62Dans Solal, un rêve de Saltiel annonce déjà le thème :
L’oncle Saltiel rêvait que son neveu était au Spitzberg et que, en compagnie de Mme de Valdonne, il y tuait des phoques à monocle. Il se réveilla, le front moite. (S, p. 61)
63Le nom germanique de cette montagne et sa signification redondante (la montagne sommitale, himalayenne donc), ainsi que la présence de l’animalité, du meurtre et du monocle, joignent tous les motifs du règne de la force en Occident et le mythe qui les sous-tend : les sèmes virginaux sont reversés sur la nature, l’Immaculée pureté des sommets devient l’origine-alibi des thèses sur la pureté raciale, qui conduisent à la chasse aux phoques sémites... auxquels il semble manquer un œil.

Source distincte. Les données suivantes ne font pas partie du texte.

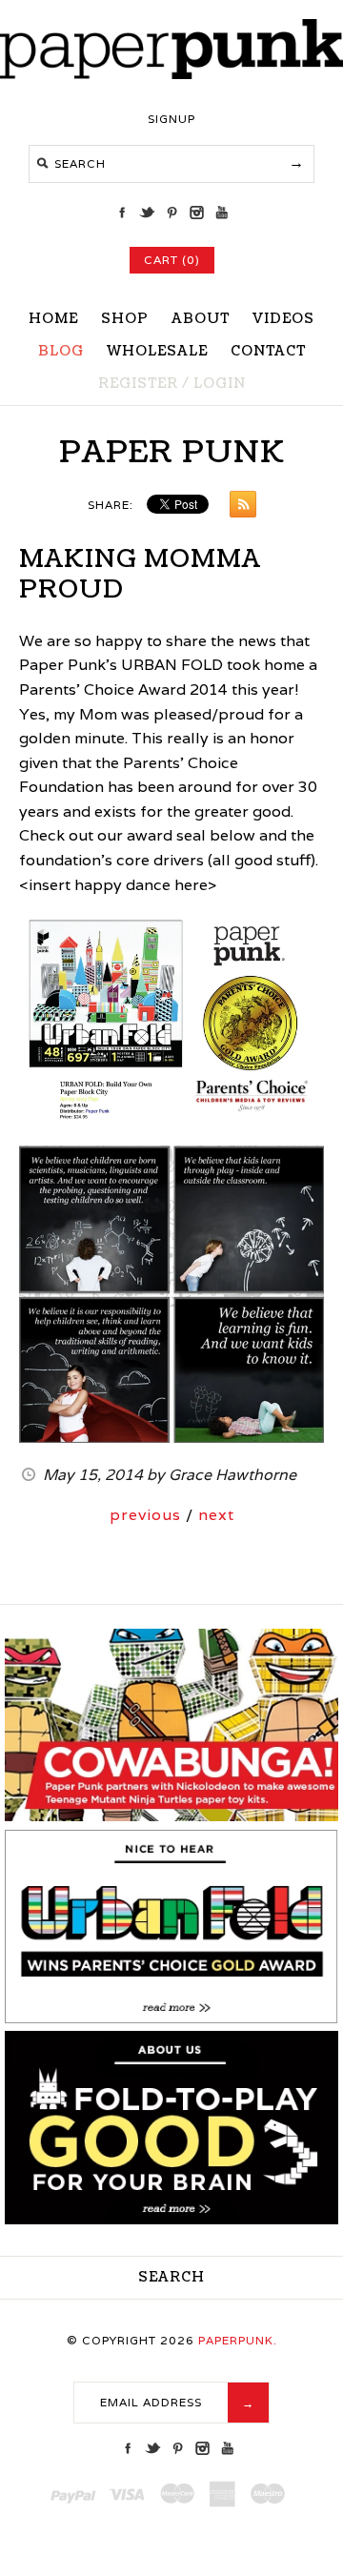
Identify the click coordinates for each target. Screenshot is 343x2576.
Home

64Là encore, les Céphaloniens offrent un contrepoint à méditer, qui prend toute sa force dans le contraste des deux séquences : celle du monologue d’Ariane, qui, épiée par Solal, se rêve himalayenne, et celle, héroï-comique, de l’ascension du Salève par les Valeureux. Le Salève, « montagne de douze cents mètres pourvue d’un funiculaire »45, leur est un Everest aux portes de Genève. La scène joue de la perpétuelle incongruité des Valeureux, bardés, pour gravir ces alpages civilisés, d’un équipement himalayen, qui tient de l’inventaire à la Prévert et du catalogue complet du Vieux Campeur, mais absolument dénués de toute connivence avec la vie naturelle, moustiques, herbes ou vaches. Aussi cette montagne, perçue comme inhumaine et abominable, leur permet-elle de réitérer une perpétuelle revendication d’humanité :
La vérité, dit soudain Mangeclous, est que nous crevons d’ennui ici, et que les vaches ont des cornes trop aiguisées à mon goût et le regard trop insistant. [...] Je mets en fait qu’une montagne est un caillou. Et que m’importe que ce caillou ait mille mètres et qu’il existe au plafond des Indes un caillou de huit mille mètres ! Cela ne m’impressionne pas, car je puis imaginer une montagne de cent mille mètres et je trouve leur Himalaya bien petit. Suis-je un chamois ou un homme ? Eh bien, les hommes sont faits pour vivre en hommes et non dans la nature, comme les serpents. (M, p. 335)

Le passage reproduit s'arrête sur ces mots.